You can download X-volver and a collection of filter matrices here. X-volver is free for personal usage. Contact the author for professional usage.
X-volver can be hosted inside a large number of sound processing programs, but for multichannel operation (that is, more than 2 inputs, 2 outputs) you need to employ a truly-multichannel host program. Unfortunately most sound processing programs and DAWs support only soundtracks with a limited number of audio channels (typically 2, 4 or 6 at most). Instead X-volver can operate with up to 32 channels (and the shortcoming version will go up to 64), so your host program is better if capable of such large channel counts.

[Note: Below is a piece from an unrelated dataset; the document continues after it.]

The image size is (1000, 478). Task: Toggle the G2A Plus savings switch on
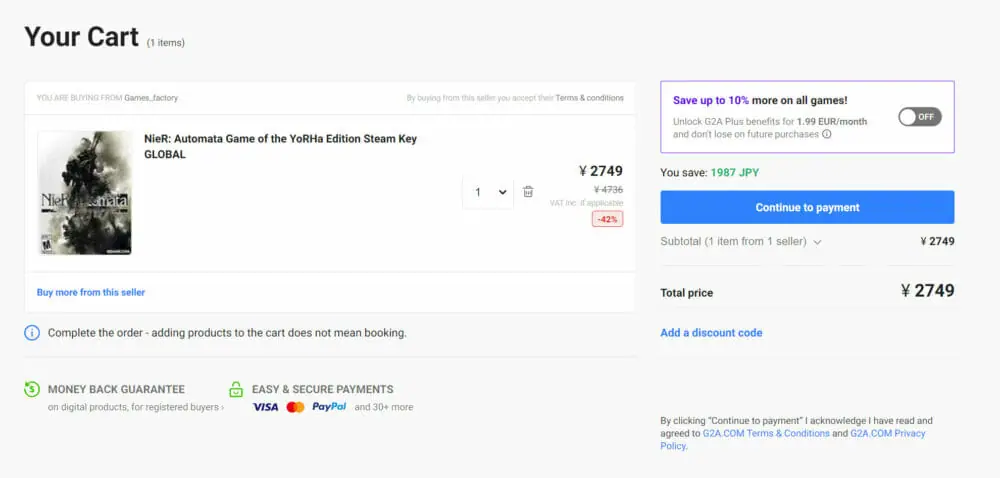tap(919, 117)
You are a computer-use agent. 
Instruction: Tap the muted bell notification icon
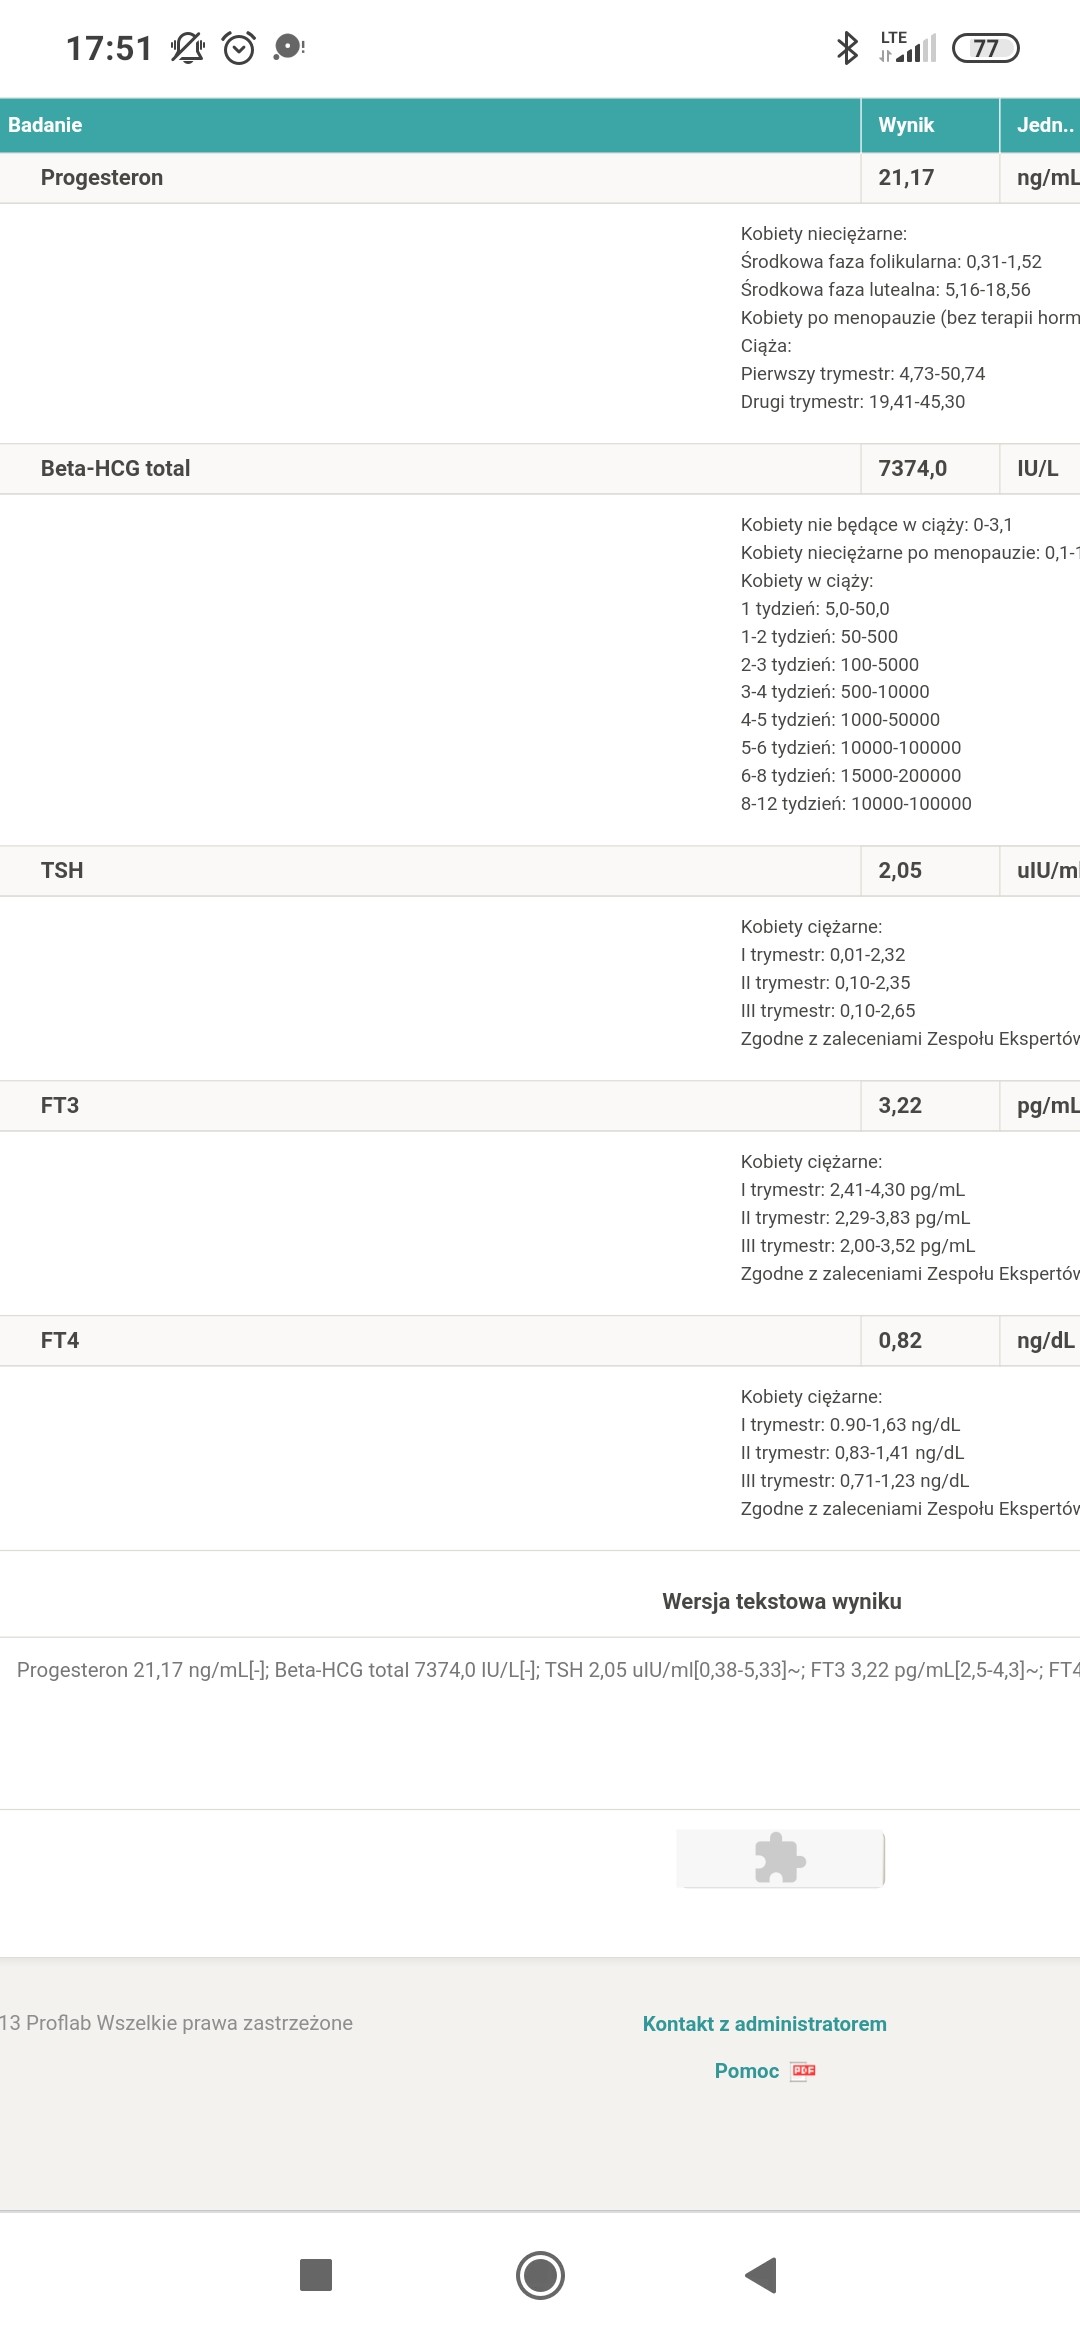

Furthermore, Xvolver can produce an output stream having a different channel number than the input stream, and only a few audio processing programs allow for this possibility.
We recommend the usage of "graphical" sound processing programs, such as Plogue Bidule, Audio Mulch, PureData, Max-Msp. X-volver can also be employed inside traditional DAW programs, such as Reaper, but this makes quite more difficult to understand the signal paths.
This is a typical screenshot of Plogue Bidule, where an instance of X-volver is employed for processing a 4-channels audio file and converting it to another 4-channels audio file, employing a filter matrix of 4x4 (16) FIR filters:
When X-volver is first instanced, under Windows, it asks for the number of input and output channels:
This does not happens on the Mac version, where the number of channels must be changed inside X-volver, then it must be closed and opened again for the new setting to become effective.
After instancing X-volver and connecting its 4 inputs (from above) and its 4 outputs (to below), you can click on it for opening its user's interface:
The largest part of the GUI contains the filter matrix, in this case a 4x4 matrix, where the impulse responses (IRs, also called FIRs) of the filters have to be loaded.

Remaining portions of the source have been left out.